Le Petit Robert, d’Anne Poiré

C’est l’un des seuls cadeaux reçus à notre mariage, en 1987, dont je me souvienne avec précision.

Les trois amies de maman, Didine, Régine et Thérèse, trois vieilles filles charmantes, avaient demandé ce qui pourrait me faire plaisir pour l’occasion. Claudine Adam, Régine Jaeger, Thérèse Martin : elles se sont réunies, pour m’offrir le plus beau des présents (plein d’avenir !), l’unique livre que j’ai ouvert tous les jours de ma vie, du moment où je l’ai reçu, jusqu’au matin où, presque infidèle, je l’ai remplacé par un CD, du même nom, « Robert », que je glissais dans le lecteur de mon ordinateur. Et puis j’ai découvert les dictionnaires en ligne, le merveilleux CNRTL et ses pages ont commencé à se couvrir de poussière, même si elles font toujours battre mon cœur, rétrospectivement…

Grâce à ce cadeau exceptionnel, j’ai affiné mes écrits, durant des années. J’en caressais la couverture, légèrement en relief, tout en réfléchissant. J’en aimais le nom – le prénom exact de mon papa, mort en 1974, quand je n’avais que neuf ans. Curieusement, il me rappelle aussi le Larousse de ma petite enfance, semant à tout vent, et ses pages roses, contenant des citations incroyables, parfois en latin, voire en d’autres langues encore.
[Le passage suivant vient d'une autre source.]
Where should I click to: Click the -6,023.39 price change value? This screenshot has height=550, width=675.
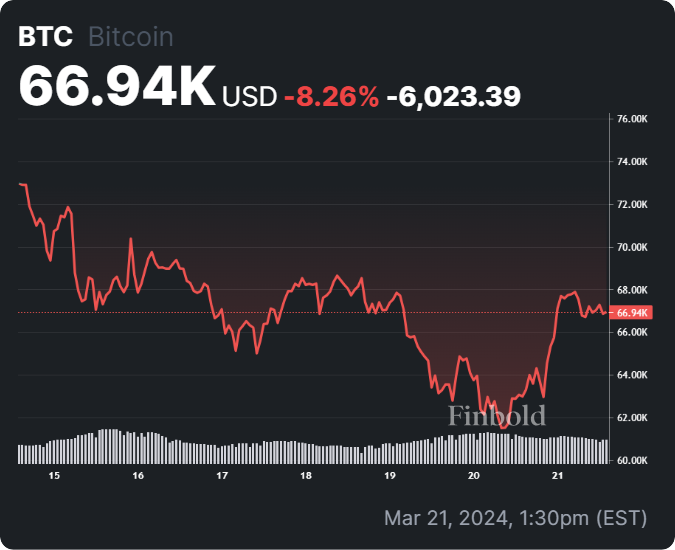(453, 96)
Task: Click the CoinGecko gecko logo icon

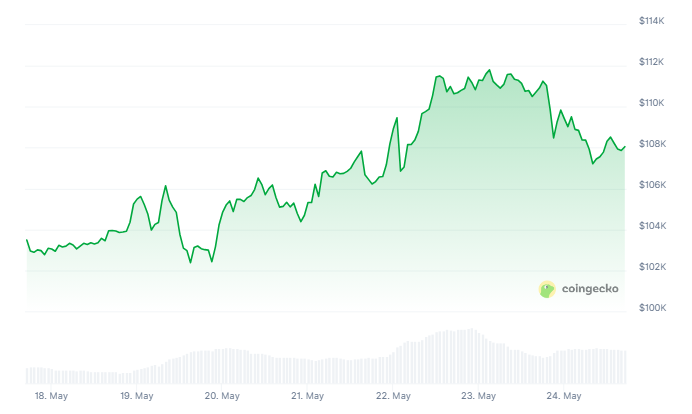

Quel régal ! C’est d’ailleurs avec Régine que j’ai joué au Scrabble, durant la semaine qu’elle a passée avec moi au chalet, lorsqu’on a découvert la maladie de mon père. Je consultais les pages, à la recherche de mots contenant K, W, Z, X, Q…ces lettres retorses valant dix points. Je me délectais déjà.

J’apprécie toujours autant les dictionnaires. Quel inoubliable cadeau de mariage ! Patrick heureusement n’est pas trop jaloux : il a dû partager d’abord sa vie avec le petit Robert, et maintenant avec un Mac ! Que l’on se rassure, il conserve tout de même toujours ma préférence. Et pourtant, quelles extases avec ce dictionnaire, et tous les autres. Un mot en entraîne un autre, puis d’autres. Infini plaisir !

 

PS : Dedans, endormies, je viens de retrouver deux pages d’un manuscrit à la « San Antonio », Pèle donc les pamplemousses, qui n’a jamais retenu l’attention du moindre éditeur : dommage ! Je m’étais bien amusée avec la langue, pourtant.